Most urgently, the Levine-Gibson plan calls on the Office of Court Administration to halt the “breakneck speed” with which it has been scheduling Housing Court cases since the state’s pandemic-related eviction moratorium expired Jan. 15.

In addition, if an eviction case proceeds against a Right to Counsel-eligible tenant, but public defender groups are unable to provide representation, the plan proposes the case be automatically paused until a lawyer can be assigned.

The blueprint also urges Mayor Adams’ Social Services Department to create a new Housing Court unit that would check whether tenants in eviction cases are eligible for a variety of grants and subsidies, like the FHEPS rent supplement, arguing such screenings would help relieve court caseloads as well.

The other elements of the plan urge the state to take a series of actions to help tenants, including expediting applications for the Emergency Rental Assistance Program, which covers arrears for people who have struggled to pay rent during the pandemic.

Lucian Chalfen, an Office of Court Administration spokesman, rejected the demand from Levine and Gibson to automatically freeze unrepresented eviction cases, saying that “would be prejudicial and illegal.” Chalfen also pushed back against the idea that courts are docketing an abnormal number of eviction cases and accused public defender groups of
passing the buck.

“We are obviously hearing more cases than in the middle of the pandemic with all its stays and restrictions, but what we are doing now is entirely normal,” he said. “The onus is on [the public defender groups] to propose some ideas, other than shift responsibility for their inability to hire attorneys and manage their offices.”

After New York’s eviction moratorium lapsed in January, landlords began flooding city Housing Court dockets, with more than 13,000 eviction lawsuits filed in February and March alone, according to the Office of Court Administration. That came on top of some 200,000 eviction lawsuits filed during the pandemic that were on ice during the moratorium.

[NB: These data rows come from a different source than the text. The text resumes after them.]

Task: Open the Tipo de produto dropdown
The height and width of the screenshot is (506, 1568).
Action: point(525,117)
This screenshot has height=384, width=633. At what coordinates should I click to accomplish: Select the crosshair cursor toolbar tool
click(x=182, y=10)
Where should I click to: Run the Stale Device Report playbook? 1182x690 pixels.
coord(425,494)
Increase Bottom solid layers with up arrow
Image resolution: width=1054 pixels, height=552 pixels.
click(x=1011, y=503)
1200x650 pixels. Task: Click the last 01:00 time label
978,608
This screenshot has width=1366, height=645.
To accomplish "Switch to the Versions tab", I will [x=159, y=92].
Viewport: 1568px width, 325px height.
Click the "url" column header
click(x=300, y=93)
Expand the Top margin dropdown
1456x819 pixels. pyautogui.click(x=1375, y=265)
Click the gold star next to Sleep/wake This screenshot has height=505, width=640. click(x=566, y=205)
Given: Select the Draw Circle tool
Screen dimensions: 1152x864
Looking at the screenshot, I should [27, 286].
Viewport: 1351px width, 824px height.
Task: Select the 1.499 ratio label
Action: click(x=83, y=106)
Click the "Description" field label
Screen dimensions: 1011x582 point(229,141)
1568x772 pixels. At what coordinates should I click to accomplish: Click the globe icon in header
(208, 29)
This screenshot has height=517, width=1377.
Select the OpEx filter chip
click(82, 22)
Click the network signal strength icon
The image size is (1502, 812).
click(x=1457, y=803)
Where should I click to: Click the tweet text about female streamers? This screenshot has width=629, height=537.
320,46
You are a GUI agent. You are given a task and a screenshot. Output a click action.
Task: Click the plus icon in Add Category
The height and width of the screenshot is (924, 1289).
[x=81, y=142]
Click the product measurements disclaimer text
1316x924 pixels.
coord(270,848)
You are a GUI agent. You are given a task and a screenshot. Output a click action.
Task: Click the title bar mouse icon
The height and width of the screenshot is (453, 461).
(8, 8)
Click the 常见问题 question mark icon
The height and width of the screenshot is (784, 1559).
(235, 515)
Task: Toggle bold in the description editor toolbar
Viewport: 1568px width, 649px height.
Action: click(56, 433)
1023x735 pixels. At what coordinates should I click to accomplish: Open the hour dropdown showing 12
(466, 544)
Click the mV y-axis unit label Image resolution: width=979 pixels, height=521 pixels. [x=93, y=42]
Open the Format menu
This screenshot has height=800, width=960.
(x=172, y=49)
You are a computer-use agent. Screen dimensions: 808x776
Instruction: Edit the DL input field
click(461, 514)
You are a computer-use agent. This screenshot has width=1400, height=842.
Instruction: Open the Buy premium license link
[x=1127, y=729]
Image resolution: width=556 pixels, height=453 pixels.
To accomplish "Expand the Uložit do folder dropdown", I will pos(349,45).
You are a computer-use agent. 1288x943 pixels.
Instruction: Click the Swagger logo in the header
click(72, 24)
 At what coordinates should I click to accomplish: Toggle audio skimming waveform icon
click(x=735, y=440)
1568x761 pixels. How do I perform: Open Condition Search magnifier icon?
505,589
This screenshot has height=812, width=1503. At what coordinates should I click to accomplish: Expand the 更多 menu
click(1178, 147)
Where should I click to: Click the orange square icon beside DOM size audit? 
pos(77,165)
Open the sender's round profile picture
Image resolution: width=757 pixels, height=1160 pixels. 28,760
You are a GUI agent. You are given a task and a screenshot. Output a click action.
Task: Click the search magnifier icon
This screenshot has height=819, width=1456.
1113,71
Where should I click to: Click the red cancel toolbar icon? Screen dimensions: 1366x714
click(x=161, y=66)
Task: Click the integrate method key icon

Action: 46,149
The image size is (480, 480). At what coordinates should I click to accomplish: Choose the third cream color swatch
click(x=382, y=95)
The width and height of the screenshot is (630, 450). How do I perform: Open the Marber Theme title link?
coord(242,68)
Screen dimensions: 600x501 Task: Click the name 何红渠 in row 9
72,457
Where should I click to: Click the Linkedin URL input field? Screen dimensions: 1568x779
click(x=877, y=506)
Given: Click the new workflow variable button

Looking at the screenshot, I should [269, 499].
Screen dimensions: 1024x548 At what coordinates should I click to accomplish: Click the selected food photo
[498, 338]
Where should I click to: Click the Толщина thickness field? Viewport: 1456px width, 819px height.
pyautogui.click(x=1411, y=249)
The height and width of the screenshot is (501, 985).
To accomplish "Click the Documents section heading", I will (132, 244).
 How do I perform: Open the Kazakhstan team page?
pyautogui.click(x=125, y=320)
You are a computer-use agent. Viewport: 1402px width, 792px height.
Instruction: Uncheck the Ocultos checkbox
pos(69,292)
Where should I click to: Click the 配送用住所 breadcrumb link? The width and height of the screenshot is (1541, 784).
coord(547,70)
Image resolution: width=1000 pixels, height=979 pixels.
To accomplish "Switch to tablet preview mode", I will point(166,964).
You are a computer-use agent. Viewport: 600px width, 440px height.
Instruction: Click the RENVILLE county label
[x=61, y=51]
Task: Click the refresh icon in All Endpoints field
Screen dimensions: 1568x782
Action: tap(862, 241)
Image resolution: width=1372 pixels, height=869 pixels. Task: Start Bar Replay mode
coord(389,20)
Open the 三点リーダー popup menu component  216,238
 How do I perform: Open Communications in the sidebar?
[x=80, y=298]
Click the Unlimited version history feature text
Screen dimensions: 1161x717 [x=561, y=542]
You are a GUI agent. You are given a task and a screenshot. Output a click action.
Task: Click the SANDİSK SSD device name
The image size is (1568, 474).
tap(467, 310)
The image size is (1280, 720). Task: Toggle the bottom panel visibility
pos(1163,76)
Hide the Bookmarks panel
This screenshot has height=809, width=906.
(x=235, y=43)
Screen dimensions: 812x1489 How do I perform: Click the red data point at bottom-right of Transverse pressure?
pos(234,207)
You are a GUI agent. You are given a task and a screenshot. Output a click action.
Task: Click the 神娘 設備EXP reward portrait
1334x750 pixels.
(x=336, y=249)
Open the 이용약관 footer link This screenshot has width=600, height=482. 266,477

Against that backdrop, Adriene Holder, chief civil practice attorney at the Legal Aid Society, said it’s irresponsible for the Office of Court Administration to revert to business as usual in housing courts.

The office “must limit the calendaring of housing cases, according to provider capacity, so all tenants facing eviction have legal representation,” said Holder, whose group provides free counsel for people facing eviction. “We hope that [the Office of Court Administration] will do right by these vulnerable New Yorkers, and we call on other stakeholders, including City Hall, to defend the ‘Right to Counsel’ initiative.”